[Opening Extract section]

As a result, in June, Foundation President Mark Mix formally asked the Department of Labor and Department of Justice to investigate the serious allegations of financial and other wrongdoing by SEIU local officials. The letter calling for the federal investigation noted that “any internal SEIU International investigation will be insufficient [given the] long history of union officials attempting to ignore or downplay corruption in their own ranks.”

Foundation Counters Union Legal Tricks to Block Vote

Elsewhere in Michigan, lab technicians at Ascension Providence Rochester Hospital have finally won their effort to be free of unwanted so-called “representation” by union officials of the Office and Professional Employees International Union (OPEIU) Local 40.

During the protracted process, Foundation staff attorneys successfully fought off OPEIU union lawyers’ efforts to block the vote which cited the pending sale of the facility by Ascension to LabCorp as grounds for rejecting the workers’ request for an election. Union lawyers had urged the NLRB regional office to block a vote whether to remove the union on the grounds of an upcoming “cessation of operations” by the employer, a policy previously applied only to certification elections.

[Closing Extract section]
[Opening Dataset section]

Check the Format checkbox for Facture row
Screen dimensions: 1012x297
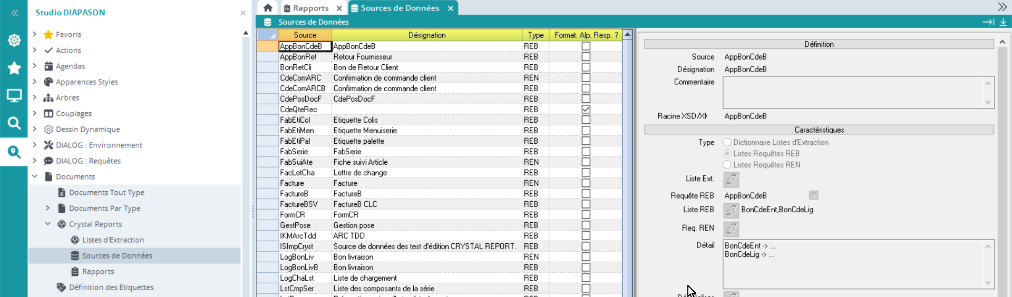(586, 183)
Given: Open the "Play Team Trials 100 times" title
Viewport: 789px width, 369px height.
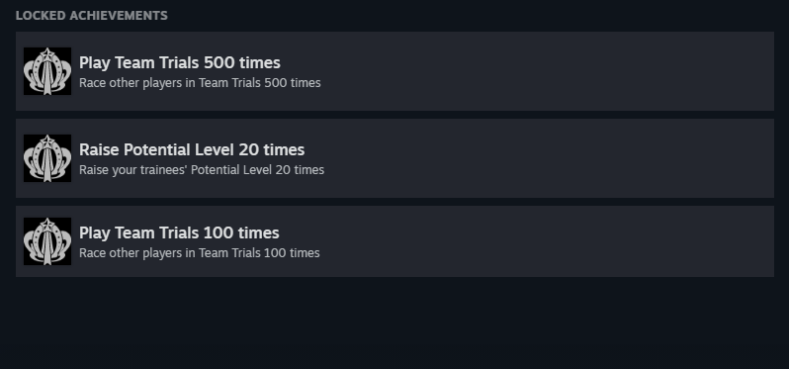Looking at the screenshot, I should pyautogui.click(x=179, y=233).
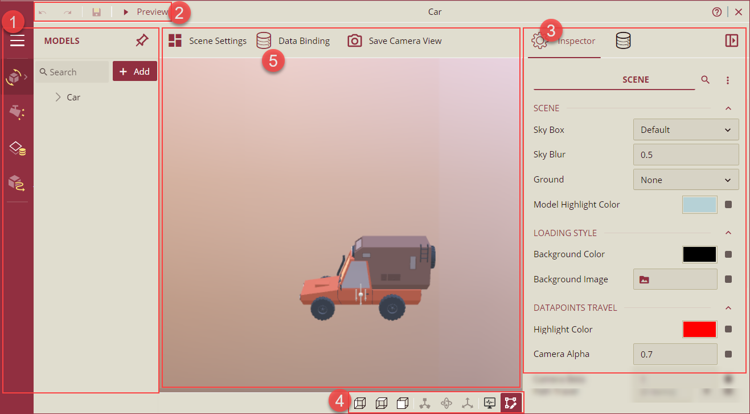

[Closing Dataset section]
[Opening Dataset section]

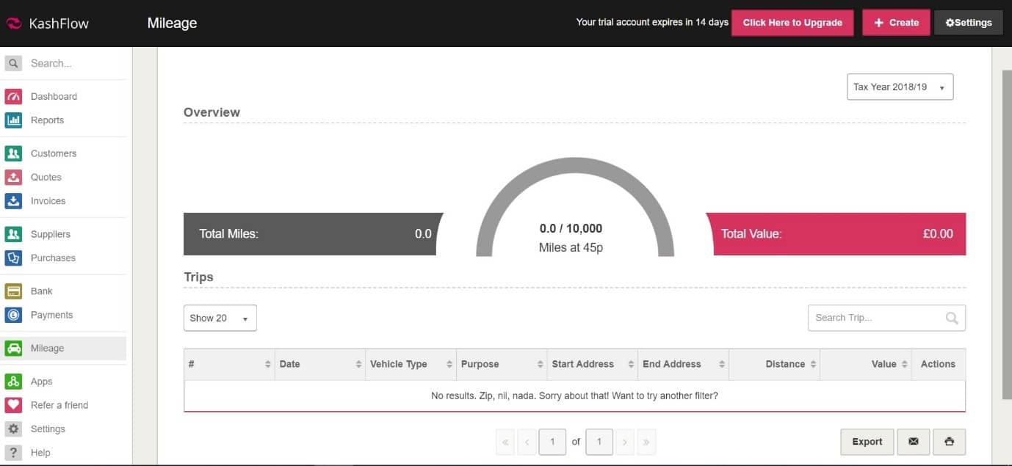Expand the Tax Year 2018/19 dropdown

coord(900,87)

[Closing Dataset section]

Tasks to complete:
A. Extract the passage of the union excerpt that begins at the words "Foundation Counters Union" and stops after "to certification elections.".
B. Name every government body mentioned in the union excerpt.
C. Answer these questions using the union excerpt:
(i) Who formally asked two federal departments to investigate SEIU local officials?
(ii) To which company was Ascension selling the facility?
(iii) What job do the workers at Ascension Providence Rochester Hospital hold?
The entries were taken from a different source than the union excerpt.

Replies:
A.
Foundation Counters Union Legal Tricks to Block Vote

Elsewhere in Michigan, lab technicians at Ascension Providence Rochester Hospital have finally won their effort to be free of unwanted so-called “representation” by union officials of the Office and Professional Employees International Union (OPEIU) Local 40.

During the protracted process, Foundation staff attorneys successfully fought off OPEIU union lawyers’ efforts to block the vote which cited the pending sale of the facility by Ascension to LabCorp as grounds for rejecting the workers’ request for an election. Union lawyers had urged the NLRB regional office to block a vote whether to remove the union on the grounds of an upcoming “cessation of operations” by the employer, a policy previously applied only to certification elections.

B.
Department of Labor
Department of Justice
NLRB regional office

C.
(i) Foundation President Mark Mix
(ii) LabCorp
(iii) Lab technicians